◆ Input material ◆
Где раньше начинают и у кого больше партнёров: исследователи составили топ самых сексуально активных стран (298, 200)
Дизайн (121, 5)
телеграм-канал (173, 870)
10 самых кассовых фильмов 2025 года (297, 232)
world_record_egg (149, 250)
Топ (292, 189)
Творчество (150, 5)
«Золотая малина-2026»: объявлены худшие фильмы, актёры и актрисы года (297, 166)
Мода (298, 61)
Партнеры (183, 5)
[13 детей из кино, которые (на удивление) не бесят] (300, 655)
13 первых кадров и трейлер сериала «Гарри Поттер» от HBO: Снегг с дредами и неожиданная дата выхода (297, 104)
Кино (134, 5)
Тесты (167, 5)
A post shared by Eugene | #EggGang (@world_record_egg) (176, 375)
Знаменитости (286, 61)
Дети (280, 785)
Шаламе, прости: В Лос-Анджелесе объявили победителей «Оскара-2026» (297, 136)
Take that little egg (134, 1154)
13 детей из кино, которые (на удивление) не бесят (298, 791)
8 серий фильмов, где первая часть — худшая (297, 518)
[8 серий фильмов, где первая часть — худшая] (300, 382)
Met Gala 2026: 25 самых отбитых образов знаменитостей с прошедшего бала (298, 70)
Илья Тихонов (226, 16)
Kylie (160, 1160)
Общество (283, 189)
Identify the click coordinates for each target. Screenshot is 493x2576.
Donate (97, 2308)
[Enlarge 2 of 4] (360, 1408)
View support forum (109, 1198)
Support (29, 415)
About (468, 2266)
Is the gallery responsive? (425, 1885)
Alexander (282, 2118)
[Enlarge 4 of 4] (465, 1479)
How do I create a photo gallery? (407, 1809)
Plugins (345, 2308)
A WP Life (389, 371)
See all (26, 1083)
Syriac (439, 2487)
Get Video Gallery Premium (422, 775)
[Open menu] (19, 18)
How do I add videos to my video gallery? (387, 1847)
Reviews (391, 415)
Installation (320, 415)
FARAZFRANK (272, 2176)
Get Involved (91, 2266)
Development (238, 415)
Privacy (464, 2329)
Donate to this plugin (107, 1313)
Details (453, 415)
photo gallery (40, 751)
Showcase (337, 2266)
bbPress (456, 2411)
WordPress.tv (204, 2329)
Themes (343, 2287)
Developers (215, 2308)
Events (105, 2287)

◆ What to do ◆
Copy out the full listing above line by line, changing nothing and keeping the original order.

◆ Result for this exercise ◆
Где раньше начинают и у кого больше партнёров: исследователи составили топ самых сексуально активных стран (298, 200)
Дизайн (121, 5)
телеграм-канал (173, 870)
10 самых кассовых фильмов 2025 года (297, 232)
world_record_egg (149, 250)
Топ (292, 189)
Творчество (150, 5)
«Золотая малина-2026»: объявлены худшие фильмы, актёры и актрисы года (297, 166)
Мода (298, 61)
Партнеры (183, 5)
[13 детей из кино, которые (на удивление) не бесят] (300, 655)
13 первых кадров и трейлер сериала «Гарри Поттер» от HBO: Снегг с дредами и неожиданная дата выхода (297, 104)
Кино (134, 5)
Тесты (167, 5)
A post shared by Eugene | #EggGang (@world_record_egg) (176, 375)
Знаменитости (286, 61)
Дети (280, 785)
Шаламе, прости: В Лос-Анджелесе объявили победителей «Оскара-2026» (297, 136)
Take that little egg (134, 1154)
13 детей из кино, которые (на удивление) не бесят (298, 791)
8 серий фильмов, где первая часть — худшая (297, 518)
[8 серий фильмов, где первая часть — худшая] (300, 382)
Met Gala 2026: 25 самых отбитых образов знаменитостей с прошедшего бала (298, 70)
Илья Тихонов (226, 16)
Kylie (160, 1160)
Общество (283, 189)
Identify the click coordinates for each target. Screenshot is 493x2576.
Donate (97, 2308)
[Enlarge 2 of 4] (360, 1408)
View support forum (109, 1198)
Support (29, 415)
About (468, 2266)
Is the gallery responsive? (425, 1885)
Alexander (282, 2118)
[Enlarge 4 of 4] (465, 1479)
How do I create a photo gallery? (407, 1809)
Plugins (345, 2308)
A WP Life (389, 371)
See all (26, 1083)
Syriac (439, 2487)
Get Video Gallery Premium (422, 775)
[Open menu] (19, 18)
How do I add videos to my video gallery? (387, 1847)
Reviews (391, 415)
Installation (320, 415)
FARAZFRANK (272, 2176)
Get Involved (91, 2266)
Development (238, 415)
Privacy (464, 2329)
Donate to this plugin (107, 1313)
Details (453, 415)
photo gallery (40, 751)
Showcase (337, 2266)
bbPress (456, 2411)
WordPress.tv (204, 2329)
Themes (343, 2287)
Developers (215, 2308)
Events (105, 2287)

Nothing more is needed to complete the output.